Start of Block
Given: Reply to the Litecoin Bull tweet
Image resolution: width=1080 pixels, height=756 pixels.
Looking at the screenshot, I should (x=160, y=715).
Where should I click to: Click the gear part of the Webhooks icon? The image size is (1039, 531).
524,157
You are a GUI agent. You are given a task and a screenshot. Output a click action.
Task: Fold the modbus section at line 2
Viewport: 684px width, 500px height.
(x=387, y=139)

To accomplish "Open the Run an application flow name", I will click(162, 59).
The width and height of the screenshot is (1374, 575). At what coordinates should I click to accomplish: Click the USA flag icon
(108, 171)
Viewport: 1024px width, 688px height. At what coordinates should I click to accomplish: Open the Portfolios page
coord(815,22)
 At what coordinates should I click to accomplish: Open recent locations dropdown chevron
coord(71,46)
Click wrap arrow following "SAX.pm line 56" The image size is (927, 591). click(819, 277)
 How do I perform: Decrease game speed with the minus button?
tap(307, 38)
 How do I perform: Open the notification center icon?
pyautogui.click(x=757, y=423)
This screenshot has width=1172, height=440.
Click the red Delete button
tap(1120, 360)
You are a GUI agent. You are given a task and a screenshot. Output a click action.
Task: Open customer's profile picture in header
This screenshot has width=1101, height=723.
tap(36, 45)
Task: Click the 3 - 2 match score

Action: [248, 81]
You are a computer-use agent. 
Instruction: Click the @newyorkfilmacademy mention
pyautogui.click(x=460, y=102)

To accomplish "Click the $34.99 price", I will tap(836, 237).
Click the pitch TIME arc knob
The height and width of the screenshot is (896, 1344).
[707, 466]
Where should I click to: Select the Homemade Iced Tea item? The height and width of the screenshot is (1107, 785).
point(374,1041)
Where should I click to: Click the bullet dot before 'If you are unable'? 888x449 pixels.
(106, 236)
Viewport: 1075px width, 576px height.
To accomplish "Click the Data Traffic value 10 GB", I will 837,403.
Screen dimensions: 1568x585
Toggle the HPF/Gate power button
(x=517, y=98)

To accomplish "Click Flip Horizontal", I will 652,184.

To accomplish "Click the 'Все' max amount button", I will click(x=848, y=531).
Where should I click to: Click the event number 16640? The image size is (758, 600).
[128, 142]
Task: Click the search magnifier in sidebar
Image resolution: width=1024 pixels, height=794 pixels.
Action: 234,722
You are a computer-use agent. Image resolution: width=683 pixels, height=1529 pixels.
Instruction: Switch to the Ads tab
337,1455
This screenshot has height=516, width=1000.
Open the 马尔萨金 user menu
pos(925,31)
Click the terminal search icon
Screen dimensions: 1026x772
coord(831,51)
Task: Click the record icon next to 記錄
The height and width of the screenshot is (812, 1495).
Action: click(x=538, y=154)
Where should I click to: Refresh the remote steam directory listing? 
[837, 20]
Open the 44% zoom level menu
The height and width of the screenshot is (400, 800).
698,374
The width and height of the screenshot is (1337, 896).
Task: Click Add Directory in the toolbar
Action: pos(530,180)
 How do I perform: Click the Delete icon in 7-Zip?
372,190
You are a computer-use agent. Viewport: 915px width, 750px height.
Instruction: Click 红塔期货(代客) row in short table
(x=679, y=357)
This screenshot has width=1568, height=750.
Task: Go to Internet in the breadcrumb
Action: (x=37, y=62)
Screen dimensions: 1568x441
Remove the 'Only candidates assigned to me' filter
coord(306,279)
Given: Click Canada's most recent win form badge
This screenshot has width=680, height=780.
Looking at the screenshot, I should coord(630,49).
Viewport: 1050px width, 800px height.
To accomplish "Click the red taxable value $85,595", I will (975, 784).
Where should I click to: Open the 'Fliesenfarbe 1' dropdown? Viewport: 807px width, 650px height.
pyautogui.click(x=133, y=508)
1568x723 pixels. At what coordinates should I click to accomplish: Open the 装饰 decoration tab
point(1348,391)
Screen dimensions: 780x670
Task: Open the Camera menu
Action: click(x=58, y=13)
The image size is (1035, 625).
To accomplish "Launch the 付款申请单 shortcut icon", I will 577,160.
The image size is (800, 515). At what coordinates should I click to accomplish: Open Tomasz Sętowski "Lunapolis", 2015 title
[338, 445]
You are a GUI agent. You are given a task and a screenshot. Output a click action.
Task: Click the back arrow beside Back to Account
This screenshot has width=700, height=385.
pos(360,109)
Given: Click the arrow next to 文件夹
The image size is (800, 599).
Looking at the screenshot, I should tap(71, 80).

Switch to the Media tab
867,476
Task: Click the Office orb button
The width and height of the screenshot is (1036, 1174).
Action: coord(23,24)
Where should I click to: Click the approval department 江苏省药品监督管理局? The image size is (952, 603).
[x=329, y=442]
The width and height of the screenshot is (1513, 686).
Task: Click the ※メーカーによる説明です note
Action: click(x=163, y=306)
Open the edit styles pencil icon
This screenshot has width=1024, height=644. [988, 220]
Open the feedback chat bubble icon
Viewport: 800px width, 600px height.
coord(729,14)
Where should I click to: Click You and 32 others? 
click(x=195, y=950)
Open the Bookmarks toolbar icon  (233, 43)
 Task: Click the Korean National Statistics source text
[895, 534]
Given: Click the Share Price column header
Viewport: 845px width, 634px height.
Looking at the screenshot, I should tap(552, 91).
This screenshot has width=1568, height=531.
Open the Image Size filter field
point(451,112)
End of Block
◆ Exercise brief ◆
Among the entries above, find the line with "This screenshot has width=1101, height=723." and the line with "You are a computer-use agent. Viewport: 915px"; give again exactly these two lines and all lines between them.

◆ Reply ◆
This screenshot has width=1101, height=723.
tap(36, 45)
Task: Click the 3 - 2 match score

Action: [248, 81]
You are a computer-use agent. 
Instruction: Click the @newyorkfilmacademy mention
pyautogui.click(x=460, y=102)

To accomplish "Click the $34.99 price", I will tap(836, 237).
Click the pitch TIME arc knob
The height and width of the screenshot is (896, 1344).
[707, 466]
Where should I click to: Select the Homemade Iced Tea item? The height and width of the screenshot is (1107, 785).
point(374,1041)
Where should I click to: Click the bullet dot before 'If you are unable'? 888x449 pixels.
(106, 236)
Viewport: 1075px width, 576px height.
To accomplish "Click the Data Traffic value 10 GB", I will 837,403.
Screen dimensions: 1568x585
Toggle the HPF/Gate power button
(x=517, y=98)

To accomplish "Click Flip Horizontal", I will 652,184.

To accomplish "Click the 'Все' max amount button", I will click(x=848, y=531).
Where should I click to: Click the event number 16640? The image size is (758, 600).
[128, 142]
Task: Click the search magnifier in sidebar
Image resolution: width=1024 pixels, height=794 pixels.
Action: 234,722
You are a computer-use agent. Image resolution: width=683 pixels, height=1529 pixels.
Instruction: Switch to the Ads tab
337,1455
This screenshot has height=516, width=1000.
Open the 马尔萨金 user menu
pos(925,31)
Click the terminal search icon
Screen dimensions: 1026x772
coord(831,51)
Task: Click the record icon next to 記錄
The height and width of the screenshot is (812, 1495).
Action: click(x=538, y=154)
Where should I click to: Refresh the remote steam directory listing? 
[837, 20]
Open the 44% zoom level menu
The height and width of the screenshot is (400, 800).
698,374
The width and height of the screenshot is (1337, 896).
Task: Click Add Directory in the toolbar
Action: pos(530,180)
 How do I perform: Click the Delete icon in 7-Zip?
372,190
You are a computer-use agent. Viewport: 915px width, 750px height.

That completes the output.